_Records provided_
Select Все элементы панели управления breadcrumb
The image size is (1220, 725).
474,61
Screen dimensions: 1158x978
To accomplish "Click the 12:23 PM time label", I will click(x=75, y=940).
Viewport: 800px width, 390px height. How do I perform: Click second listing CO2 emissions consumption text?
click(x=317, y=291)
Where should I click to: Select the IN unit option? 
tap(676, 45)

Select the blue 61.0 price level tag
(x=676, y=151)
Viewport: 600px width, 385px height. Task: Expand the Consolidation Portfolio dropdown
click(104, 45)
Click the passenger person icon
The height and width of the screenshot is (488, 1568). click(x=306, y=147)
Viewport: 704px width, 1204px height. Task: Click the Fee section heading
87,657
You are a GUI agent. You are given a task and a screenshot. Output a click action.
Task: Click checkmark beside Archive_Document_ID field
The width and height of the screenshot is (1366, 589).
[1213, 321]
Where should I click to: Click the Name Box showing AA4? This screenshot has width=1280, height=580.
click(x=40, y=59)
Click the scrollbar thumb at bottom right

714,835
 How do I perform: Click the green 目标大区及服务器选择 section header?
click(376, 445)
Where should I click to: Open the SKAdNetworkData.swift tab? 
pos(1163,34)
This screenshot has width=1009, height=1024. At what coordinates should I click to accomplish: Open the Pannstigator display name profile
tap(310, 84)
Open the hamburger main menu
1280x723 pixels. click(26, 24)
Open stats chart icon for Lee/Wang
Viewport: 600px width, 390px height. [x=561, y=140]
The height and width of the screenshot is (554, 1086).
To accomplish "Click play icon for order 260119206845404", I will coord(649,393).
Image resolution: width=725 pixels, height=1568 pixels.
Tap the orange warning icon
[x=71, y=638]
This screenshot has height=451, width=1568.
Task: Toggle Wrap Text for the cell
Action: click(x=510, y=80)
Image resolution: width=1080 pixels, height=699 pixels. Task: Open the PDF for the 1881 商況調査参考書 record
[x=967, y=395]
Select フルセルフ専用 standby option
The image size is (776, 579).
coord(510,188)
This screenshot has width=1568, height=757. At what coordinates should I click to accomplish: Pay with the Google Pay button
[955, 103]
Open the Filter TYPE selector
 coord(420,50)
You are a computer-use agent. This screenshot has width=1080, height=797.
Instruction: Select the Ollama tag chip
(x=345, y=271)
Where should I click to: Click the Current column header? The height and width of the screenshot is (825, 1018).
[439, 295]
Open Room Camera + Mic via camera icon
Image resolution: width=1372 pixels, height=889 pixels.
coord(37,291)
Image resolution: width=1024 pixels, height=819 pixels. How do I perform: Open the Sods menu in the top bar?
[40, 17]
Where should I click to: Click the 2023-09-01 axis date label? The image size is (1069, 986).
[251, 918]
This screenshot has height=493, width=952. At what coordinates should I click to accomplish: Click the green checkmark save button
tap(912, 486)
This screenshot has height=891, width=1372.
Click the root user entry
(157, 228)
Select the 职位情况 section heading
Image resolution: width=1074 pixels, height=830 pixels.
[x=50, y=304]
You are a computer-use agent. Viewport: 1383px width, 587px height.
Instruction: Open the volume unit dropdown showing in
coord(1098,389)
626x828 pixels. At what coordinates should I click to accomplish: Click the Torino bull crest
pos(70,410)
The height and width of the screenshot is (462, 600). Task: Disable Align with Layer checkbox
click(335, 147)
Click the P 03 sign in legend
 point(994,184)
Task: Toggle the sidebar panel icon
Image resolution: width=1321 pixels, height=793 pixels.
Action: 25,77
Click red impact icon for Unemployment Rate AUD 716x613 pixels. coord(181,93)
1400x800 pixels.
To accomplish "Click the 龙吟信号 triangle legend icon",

_Instructions to follow_
Every line above that includes the word "agent" should be listed.

_Exercise result_
You are a GUI agent. You are given a task and a screenshot. Output a click action.
You are a computer-use agent. This screenshot has width=1080, height=797.
You are a computer-use agent. Viewport: 1383px width, 587px height.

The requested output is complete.